(Dataset entries)
▬▬▬▬▬▬

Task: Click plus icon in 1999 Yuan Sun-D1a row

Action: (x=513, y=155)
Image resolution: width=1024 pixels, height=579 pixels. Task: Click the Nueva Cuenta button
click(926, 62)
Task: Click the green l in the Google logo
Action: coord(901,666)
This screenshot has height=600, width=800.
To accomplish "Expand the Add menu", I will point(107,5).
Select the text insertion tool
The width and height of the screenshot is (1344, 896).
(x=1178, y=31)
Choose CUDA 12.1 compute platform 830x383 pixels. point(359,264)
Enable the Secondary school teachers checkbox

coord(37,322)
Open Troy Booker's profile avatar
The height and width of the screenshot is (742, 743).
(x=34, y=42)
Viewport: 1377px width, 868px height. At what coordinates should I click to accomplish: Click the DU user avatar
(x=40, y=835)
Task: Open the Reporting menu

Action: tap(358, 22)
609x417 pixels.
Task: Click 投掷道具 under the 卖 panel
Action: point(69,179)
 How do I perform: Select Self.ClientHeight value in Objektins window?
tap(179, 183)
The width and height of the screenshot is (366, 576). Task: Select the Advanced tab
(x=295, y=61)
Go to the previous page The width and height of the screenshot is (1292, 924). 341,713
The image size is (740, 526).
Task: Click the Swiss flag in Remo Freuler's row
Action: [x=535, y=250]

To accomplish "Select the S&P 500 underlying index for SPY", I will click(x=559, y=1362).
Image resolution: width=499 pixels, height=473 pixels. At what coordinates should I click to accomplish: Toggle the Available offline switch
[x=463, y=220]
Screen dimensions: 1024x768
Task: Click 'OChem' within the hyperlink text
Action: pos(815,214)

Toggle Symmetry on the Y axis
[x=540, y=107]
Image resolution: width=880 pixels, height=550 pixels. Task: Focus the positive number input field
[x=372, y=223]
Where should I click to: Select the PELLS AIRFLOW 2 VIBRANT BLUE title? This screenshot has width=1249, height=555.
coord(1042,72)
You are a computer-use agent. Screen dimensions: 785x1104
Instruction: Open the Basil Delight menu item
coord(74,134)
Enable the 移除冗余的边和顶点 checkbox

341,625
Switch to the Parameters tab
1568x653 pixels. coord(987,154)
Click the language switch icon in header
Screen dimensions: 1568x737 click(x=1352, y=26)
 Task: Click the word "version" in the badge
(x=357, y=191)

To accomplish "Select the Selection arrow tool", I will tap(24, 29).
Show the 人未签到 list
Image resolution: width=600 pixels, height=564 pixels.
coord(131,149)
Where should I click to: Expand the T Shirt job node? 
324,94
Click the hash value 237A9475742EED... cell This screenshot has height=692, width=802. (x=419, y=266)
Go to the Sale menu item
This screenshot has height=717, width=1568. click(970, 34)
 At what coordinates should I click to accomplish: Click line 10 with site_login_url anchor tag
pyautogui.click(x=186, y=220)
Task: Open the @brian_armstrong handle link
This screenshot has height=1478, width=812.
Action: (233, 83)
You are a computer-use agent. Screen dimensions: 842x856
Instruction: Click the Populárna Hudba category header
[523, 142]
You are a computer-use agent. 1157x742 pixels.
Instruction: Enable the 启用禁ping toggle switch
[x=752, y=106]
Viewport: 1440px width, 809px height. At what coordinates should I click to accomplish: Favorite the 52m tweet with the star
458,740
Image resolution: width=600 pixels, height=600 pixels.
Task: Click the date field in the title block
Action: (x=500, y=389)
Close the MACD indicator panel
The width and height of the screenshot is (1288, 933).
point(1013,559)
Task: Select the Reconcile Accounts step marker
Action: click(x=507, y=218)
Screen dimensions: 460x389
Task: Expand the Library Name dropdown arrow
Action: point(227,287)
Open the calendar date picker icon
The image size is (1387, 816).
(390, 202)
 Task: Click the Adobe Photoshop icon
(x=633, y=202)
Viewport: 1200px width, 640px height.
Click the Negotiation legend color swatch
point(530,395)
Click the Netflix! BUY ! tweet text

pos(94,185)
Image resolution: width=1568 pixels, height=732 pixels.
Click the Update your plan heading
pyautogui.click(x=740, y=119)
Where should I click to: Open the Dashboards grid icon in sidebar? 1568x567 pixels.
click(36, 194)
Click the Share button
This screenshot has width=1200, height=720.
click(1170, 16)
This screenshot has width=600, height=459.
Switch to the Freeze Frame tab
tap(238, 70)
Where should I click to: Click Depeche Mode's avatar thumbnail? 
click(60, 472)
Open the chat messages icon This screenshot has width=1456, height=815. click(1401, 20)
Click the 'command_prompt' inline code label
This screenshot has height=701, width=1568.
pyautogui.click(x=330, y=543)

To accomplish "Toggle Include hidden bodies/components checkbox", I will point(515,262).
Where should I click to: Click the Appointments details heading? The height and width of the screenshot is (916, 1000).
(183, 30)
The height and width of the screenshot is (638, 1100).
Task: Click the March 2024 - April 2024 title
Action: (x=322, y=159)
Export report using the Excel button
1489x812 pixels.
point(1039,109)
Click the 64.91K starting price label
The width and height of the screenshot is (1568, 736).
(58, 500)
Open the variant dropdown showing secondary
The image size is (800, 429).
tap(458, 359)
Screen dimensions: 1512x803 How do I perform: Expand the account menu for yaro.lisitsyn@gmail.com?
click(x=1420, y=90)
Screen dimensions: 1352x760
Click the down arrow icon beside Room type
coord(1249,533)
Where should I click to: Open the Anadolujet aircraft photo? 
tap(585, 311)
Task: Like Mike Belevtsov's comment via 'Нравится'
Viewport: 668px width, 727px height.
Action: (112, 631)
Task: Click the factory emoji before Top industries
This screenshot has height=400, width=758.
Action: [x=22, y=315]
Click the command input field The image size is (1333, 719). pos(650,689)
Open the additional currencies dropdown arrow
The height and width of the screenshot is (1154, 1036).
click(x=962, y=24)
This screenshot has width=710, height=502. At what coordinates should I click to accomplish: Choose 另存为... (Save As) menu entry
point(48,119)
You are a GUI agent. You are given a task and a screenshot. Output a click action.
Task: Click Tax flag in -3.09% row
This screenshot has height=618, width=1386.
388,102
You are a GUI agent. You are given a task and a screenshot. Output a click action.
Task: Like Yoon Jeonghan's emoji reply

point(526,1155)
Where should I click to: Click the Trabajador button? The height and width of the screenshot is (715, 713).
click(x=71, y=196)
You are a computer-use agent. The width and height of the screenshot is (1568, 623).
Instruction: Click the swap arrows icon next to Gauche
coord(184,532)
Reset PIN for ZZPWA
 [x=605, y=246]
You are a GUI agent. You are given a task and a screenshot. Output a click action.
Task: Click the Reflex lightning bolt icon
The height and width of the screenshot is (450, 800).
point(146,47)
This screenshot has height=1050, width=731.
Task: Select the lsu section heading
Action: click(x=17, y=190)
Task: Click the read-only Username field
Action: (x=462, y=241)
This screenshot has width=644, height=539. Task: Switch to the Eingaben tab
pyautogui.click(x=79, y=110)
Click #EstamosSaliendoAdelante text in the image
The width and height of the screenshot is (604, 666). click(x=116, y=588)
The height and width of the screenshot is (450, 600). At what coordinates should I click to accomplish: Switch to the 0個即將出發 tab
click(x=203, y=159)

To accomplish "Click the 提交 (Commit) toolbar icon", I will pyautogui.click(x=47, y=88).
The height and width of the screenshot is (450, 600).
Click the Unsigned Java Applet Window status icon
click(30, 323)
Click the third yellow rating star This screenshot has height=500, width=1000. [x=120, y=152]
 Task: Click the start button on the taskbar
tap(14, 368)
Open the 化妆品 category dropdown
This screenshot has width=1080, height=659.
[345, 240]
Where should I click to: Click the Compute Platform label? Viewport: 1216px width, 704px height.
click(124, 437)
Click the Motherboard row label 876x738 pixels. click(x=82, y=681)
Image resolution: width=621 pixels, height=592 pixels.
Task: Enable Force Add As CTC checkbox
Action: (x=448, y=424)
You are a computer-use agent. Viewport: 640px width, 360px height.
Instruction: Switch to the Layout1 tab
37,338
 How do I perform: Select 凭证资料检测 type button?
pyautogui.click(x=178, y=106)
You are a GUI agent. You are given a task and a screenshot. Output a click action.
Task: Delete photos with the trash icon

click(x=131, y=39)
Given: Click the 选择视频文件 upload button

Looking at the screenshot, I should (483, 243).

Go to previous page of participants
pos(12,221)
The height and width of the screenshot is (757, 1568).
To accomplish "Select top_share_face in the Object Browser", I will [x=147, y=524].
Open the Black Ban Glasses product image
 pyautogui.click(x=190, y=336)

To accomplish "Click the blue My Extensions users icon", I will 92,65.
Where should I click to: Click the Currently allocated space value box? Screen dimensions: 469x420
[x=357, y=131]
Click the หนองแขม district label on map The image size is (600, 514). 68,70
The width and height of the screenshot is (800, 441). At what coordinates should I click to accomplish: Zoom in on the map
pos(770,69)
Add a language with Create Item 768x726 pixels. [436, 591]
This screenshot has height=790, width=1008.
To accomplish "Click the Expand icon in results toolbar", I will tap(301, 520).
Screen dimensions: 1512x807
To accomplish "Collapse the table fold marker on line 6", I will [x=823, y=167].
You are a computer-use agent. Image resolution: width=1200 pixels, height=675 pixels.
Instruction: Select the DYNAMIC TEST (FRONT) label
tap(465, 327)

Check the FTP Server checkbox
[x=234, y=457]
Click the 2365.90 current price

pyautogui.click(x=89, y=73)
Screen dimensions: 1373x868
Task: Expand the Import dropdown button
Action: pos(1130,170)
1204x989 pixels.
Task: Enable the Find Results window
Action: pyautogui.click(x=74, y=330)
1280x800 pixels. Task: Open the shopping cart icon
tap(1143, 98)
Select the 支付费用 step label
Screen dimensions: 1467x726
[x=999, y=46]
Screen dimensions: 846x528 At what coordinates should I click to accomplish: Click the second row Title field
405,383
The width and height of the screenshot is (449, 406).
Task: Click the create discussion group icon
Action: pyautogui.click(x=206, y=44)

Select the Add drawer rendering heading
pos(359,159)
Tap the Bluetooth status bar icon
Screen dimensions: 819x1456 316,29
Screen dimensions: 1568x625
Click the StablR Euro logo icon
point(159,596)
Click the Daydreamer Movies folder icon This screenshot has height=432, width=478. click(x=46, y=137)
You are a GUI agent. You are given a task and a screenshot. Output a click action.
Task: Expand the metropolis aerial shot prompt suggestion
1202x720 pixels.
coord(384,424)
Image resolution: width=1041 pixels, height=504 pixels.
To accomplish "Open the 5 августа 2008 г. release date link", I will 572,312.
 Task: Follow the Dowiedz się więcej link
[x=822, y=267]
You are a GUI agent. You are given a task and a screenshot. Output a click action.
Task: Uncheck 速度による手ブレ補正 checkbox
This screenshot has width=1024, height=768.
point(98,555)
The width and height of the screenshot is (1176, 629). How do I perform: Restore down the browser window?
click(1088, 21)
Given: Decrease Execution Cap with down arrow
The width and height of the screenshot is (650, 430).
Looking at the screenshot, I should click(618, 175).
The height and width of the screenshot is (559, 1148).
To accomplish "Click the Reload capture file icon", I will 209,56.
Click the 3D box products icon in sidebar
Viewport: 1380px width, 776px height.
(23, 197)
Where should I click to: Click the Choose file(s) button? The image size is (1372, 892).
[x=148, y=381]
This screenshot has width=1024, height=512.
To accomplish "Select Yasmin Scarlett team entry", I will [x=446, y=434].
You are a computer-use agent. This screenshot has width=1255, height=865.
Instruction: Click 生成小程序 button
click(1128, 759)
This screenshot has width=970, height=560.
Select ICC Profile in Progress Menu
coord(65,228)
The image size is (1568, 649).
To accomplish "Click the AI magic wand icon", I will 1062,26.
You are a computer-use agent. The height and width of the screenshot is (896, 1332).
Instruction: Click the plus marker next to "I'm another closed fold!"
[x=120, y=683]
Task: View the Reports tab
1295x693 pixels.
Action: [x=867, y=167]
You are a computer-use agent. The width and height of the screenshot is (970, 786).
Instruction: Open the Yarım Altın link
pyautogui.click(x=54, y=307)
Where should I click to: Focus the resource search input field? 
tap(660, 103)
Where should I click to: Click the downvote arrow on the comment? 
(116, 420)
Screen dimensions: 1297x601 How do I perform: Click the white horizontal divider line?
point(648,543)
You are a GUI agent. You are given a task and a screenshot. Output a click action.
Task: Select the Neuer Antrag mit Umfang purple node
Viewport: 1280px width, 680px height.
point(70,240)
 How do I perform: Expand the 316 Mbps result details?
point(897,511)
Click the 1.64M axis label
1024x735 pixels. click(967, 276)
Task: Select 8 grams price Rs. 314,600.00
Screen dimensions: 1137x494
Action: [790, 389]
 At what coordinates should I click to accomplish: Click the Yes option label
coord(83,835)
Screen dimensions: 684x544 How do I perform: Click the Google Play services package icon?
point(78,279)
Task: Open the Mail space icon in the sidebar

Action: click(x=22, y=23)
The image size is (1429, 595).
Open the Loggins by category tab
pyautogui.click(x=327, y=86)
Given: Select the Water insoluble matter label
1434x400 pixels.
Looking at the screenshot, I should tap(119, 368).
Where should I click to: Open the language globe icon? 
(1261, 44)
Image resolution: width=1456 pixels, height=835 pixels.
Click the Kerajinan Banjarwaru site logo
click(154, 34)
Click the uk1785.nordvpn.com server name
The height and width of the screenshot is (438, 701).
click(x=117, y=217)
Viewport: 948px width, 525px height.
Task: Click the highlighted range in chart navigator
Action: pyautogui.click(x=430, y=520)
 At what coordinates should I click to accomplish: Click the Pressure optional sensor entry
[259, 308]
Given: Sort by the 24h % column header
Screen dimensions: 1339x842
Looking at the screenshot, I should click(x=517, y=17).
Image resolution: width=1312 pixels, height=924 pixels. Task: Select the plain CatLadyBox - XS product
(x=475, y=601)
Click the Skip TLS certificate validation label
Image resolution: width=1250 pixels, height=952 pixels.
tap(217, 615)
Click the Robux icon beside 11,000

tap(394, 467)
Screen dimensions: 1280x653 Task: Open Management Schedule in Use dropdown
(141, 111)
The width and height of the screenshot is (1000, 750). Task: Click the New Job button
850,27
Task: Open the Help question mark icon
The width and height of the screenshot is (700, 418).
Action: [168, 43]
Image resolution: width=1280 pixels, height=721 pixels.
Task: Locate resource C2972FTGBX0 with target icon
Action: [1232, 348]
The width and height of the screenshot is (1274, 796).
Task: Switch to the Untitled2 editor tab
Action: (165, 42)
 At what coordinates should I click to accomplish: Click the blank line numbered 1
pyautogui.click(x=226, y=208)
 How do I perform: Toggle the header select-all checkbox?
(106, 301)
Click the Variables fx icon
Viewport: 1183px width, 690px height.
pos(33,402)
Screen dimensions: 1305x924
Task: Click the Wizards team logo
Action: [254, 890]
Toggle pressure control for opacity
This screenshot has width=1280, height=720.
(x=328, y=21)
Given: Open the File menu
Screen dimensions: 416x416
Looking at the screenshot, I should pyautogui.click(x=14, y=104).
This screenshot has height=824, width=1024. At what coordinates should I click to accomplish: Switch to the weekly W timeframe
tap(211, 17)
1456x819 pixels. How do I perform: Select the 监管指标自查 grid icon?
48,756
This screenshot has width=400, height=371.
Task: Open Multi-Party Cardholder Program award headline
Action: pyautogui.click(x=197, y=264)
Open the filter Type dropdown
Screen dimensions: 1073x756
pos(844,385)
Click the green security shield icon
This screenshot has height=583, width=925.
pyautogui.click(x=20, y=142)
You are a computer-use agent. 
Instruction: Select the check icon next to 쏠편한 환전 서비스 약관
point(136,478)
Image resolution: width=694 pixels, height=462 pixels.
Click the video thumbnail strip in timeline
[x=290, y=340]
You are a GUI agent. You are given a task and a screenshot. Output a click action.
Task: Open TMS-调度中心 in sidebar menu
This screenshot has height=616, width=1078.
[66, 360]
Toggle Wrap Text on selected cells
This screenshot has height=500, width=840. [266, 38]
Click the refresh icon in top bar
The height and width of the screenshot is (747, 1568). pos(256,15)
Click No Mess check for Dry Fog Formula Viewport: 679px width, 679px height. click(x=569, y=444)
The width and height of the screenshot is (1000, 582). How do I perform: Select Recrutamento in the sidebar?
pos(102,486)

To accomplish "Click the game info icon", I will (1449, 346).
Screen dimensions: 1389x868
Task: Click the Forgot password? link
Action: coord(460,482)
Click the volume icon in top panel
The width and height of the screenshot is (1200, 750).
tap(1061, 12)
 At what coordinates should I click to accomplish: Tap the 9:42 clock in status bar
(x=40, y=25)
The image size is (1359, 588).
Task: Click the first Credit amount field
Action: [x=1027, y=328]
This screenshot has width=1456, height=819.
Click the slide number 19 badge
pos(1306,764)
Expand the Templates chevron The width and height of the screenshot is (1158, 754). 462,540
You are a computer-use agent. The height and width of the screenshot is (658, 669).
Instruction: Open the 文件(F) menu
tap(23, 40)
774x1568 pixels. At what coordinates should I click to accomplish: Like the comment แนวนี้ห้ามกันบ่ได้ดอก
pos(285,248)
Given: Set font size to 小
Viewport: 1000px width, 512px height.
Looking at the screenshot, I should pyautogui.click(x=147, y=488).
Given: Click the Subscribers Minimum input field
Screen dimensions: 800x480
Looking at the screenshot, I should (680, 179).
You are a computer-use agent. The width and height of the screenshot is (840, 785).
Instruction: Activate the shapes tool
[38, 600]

▬▬▬▬▬▬

**Activity**
Scan the entries above for the line containing "This screenshot has height=583, width=925.", and copy it and all lines after it exactly, down to and including the line containing "Image resolution: width=694".

**Exercise answer**
This screenshot has height=583, width=925.
pyautogui.click(x=20, y=142)
You are a computer-use agent. 
Instruction: Select the check icon next to 쏠편한 환전 서비스 약관
point(136,478)
Image resolution: width=694 pixels, height=462 pixels.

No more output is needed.